Wind Chi

This field, our place of wind and chi.

Big sky – distant mountains and

Wind, always the wind

Pushing the chi into our souls

Filling every cell of our bodies

With its energy.

But now… he is gone….

And I am here alone.

Silent soft sadness surrounds me and

When my body can hold no more

The sadness seeps from my fingertips and

The corners of my eyes

So I sit, just sit with

My hands and feet in the grass,

My head in the clouds and

My heart in his hands

This place is a crack in the veil

Between the worlds

Where the bodhicitta flows.

The Earth’s life force swirls like smoke around my feet

And echoes in the bird song

That fills the space between the trees.

Light is filtered in ever changing

Dappled patters and the wind ripples

The grasses in waves that travel through this wind-chi place.

It is here, and only here

That I feel him beside me –

His essence lingers in this thin place.

I can hear his voice on the wind,

See his smile in the bird song and feel

His love in the sweet softness of the grass and

Whispers of the mist.

Time moves slowly and

each moment osculates freely here

Where forever is cradled in the

Bloom of the milkweed.

Divine Love

Sita & Ram

Radha & Kirshna

Shiva & Parvati

Examples for the heart.

But this end, our end,

It seems like such a waste of love,

But is it, is giving love ever a waste?

Can it be?

Human love, physical and spiritual, is

What love is meant to be.

The length of time or

The time of knowing doesn’t matter.

It is the recognition of the other half

That fuels the fire, the recognition is instant.

Soul and body love

The essence of humanity.

To connect together to that scared space,

That one deep inside.

The silence and stillness of beauty and grace

One love, two hearts beating as one

In honor of the divine creator.

Divine love in its purest manifestation,

It is the energy that fuels creation.

Such a rare gift to find.

To be nurtured and held close in the heart and soul

And what if he leaves, walks away

What if that love is returned unwanted?

What then, indeed, what then…

A rejection of the very essence of me

So hard, so cold, so unnecessary

Intentional Neglect

Intentional neglect,

In the name of love.

Close your heart,

Pretend it doesn’t matter.

How long, how long

Until the hardness takes over completely, not soon enough.

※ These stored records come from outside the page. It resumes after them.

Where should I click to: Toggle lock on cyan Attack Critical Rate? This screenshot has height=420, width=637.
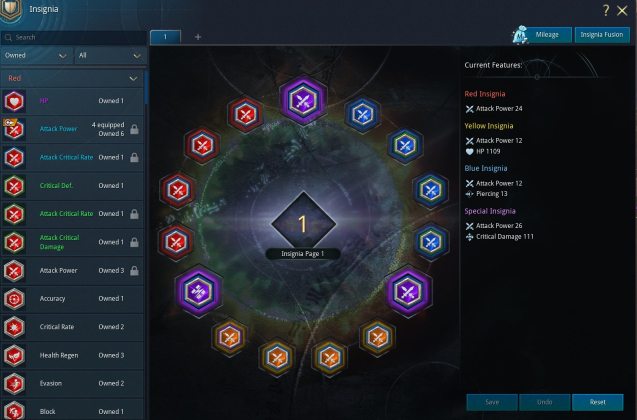(134, 158)
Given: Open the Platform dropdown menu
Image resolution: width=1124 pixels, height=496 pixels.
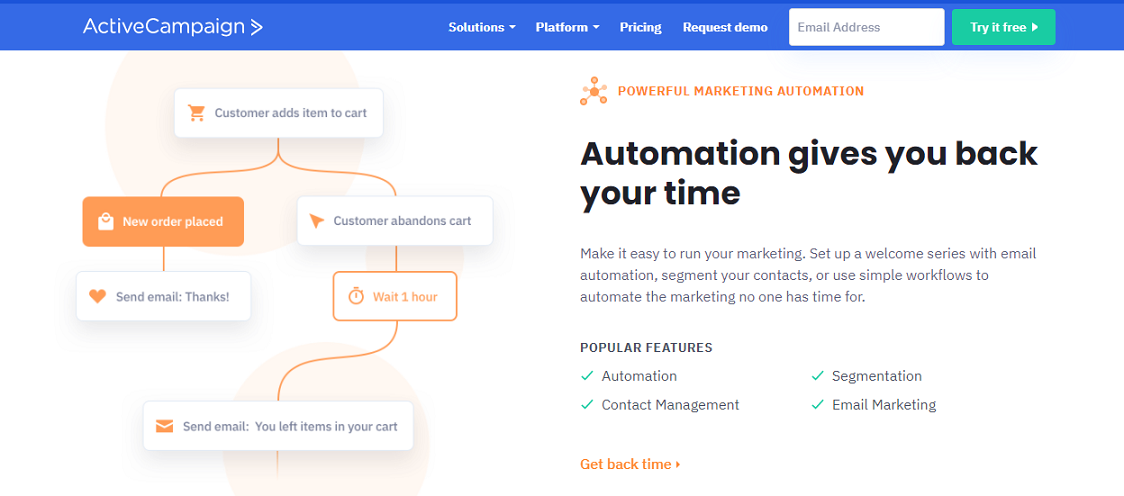Looking at the screenshot, I should click(567, 27).
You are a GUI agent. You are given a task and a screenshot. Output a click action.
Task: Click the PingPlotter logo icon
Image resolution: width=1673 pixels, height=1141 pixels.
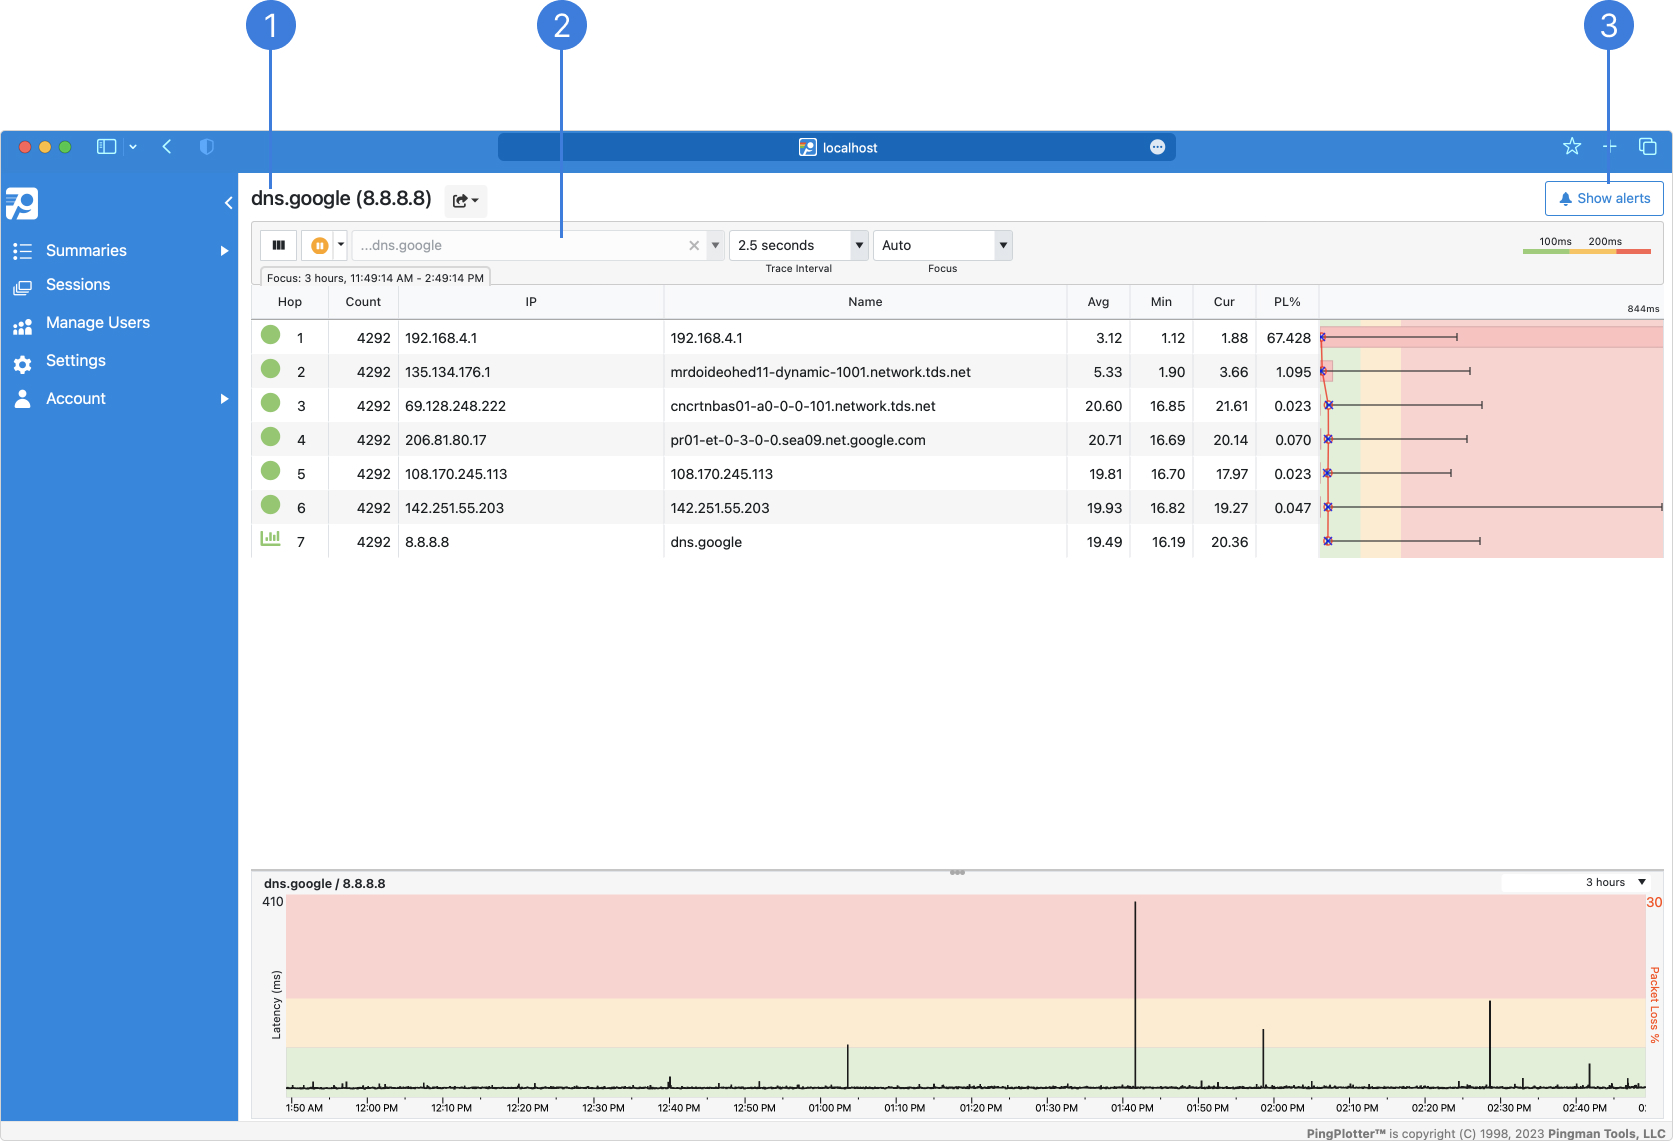click(x=22, y=203)
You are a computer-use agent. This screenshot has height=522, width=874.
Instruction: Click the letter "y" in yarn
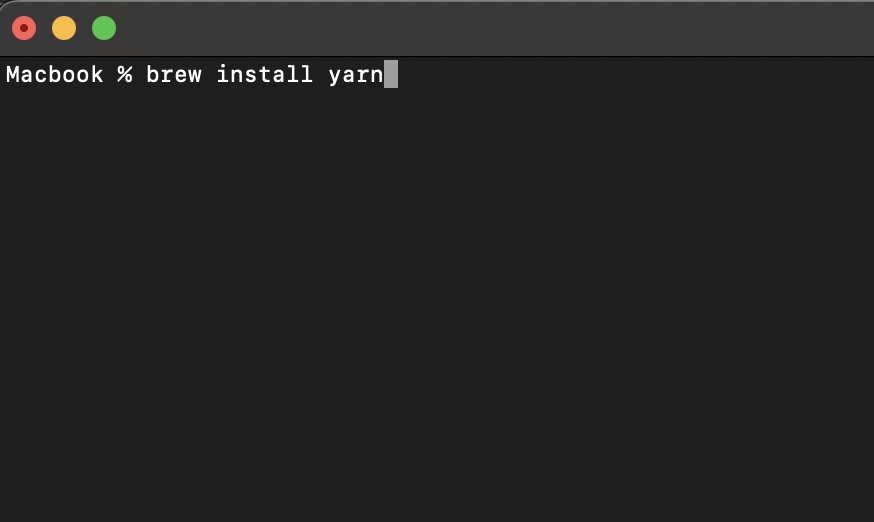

I’ll speak the lies, for his sake.

I’ll destroy my truth to make it easier for him.

I’ll let the pain win, that at least is honest and mine to own.

It is safe with me. He won’t take it back.

Intentional neglect,

In the name of love.

The Duality of Love

How can someone tell me

They are not the only one for me?

The only one I could love?

How does he know, he is not me.

I can’t replace one with another.

But I guess he can, maybe therein lies the problem.

No one is special, we are all interchangeable,

After all, he loves us all the same…

I have to try to stop making sense out of it all

Because there is none.

How does love end, and when it does,

Where does it go?

They all tell me, if you wait long enough, it will fade and take the pain with it.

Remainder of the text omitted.